Appreciate the help. Also the pump, goes next to the foot of my skimmer correct? in the last compartment to the far right?


----------



## bettababy (Oct 12, 2006)

There is no video, can you provide a link please?


----------



## DisneyCoralReef (Feb 26, 2010)

*Video*

Here is a video I took. I have no idea if it helps, Im not sure what it is that is helpful.


----------



## bettababy (Oct 12, 2006)

Is there a make/model or brand name on the wet/dry filter/sump system or is this put together via independent pieces with a diy plan? If this is store bought, knowing the make/model will give me a better idea of what parts are there, where they should go, etc. Every manufactured set up works and is put together a little differently, is spaced a little differently, etc.

The video wasn't bad... just doesn't offer me a clear enough view of what brand it may be.


----------



## DisneyCoralReef (Feb 26, 2010)

I am honestly embarrassed to post this, but here is the video that goes with my sump.

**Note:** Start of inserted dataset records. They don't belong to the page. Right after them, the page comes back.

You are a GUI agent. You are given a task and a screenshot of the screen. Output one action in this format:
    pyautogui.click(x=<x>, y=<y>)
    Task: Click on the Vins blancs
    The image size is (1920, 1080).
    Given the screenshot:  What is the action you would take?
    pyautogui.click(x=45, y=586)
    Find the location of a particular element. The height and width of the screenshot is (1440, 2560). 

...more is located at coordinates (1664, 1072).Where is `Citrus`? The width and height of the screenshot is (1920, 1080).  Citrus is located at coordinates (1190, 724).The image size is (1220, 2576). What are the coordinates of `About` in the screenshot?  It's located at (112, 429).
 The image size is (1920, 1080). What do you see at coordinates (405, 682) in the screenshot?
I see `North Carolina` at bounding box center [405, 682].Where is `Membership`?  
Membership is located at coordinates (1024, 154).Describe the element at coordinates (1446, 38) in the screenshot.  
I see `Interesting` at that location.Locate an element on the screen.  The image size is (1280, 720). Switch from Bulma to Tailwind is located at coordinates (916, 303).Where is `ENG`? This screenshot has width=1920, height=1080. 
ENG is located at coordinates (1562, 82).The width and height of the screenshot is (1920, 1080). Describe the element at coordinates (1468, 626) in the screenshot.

This IS the brand I have.






My issue lies with where to go with the grey piping I have and where I connect my pump, get the skimmer set up.


----------



## bettababy (Oct 12, 2006)

You're in luck. My husband is head of Aqueon tech support. He is in bed (its after 1am here) but I will have him stop in here tomorrow and explain it to you. (he will be using my account, so just watch for a post from me tomorrow...)

What make/model of skimmer are you using?

Sit tight... help is on the way!


----------



## bettababy (Oct 12, 2006)

Please check your pm's. I am sending you my husband's direct email addy at work (at his request) so he can talk you through one step at a time.


----------



## DisneyCoralReef (Feb 26, 2010)

That's great. I emailed him this morning. Will be sending you more pictures.


----------



## scottie (Apr 28, 2011)

maybe i could get you to post some of the answers to your questions on the forum. I have the same sump and im having a hard time figuring it all out (bought used). Thought it was supposed to have a tray for bio balls like the video shows but assumed I could use it as a refugium too?


----------



## onefish2fish (Jul 22, 2008)

even though this thread is old, this is a good question.
remove those bioballs! they are collecting debris and allowing it to break down into excess nutrients. even the filter sock can do this if not constantly watched to be kept clean. the center area would make a great small refugium, with a clump of chaeto algae and a light above.


----------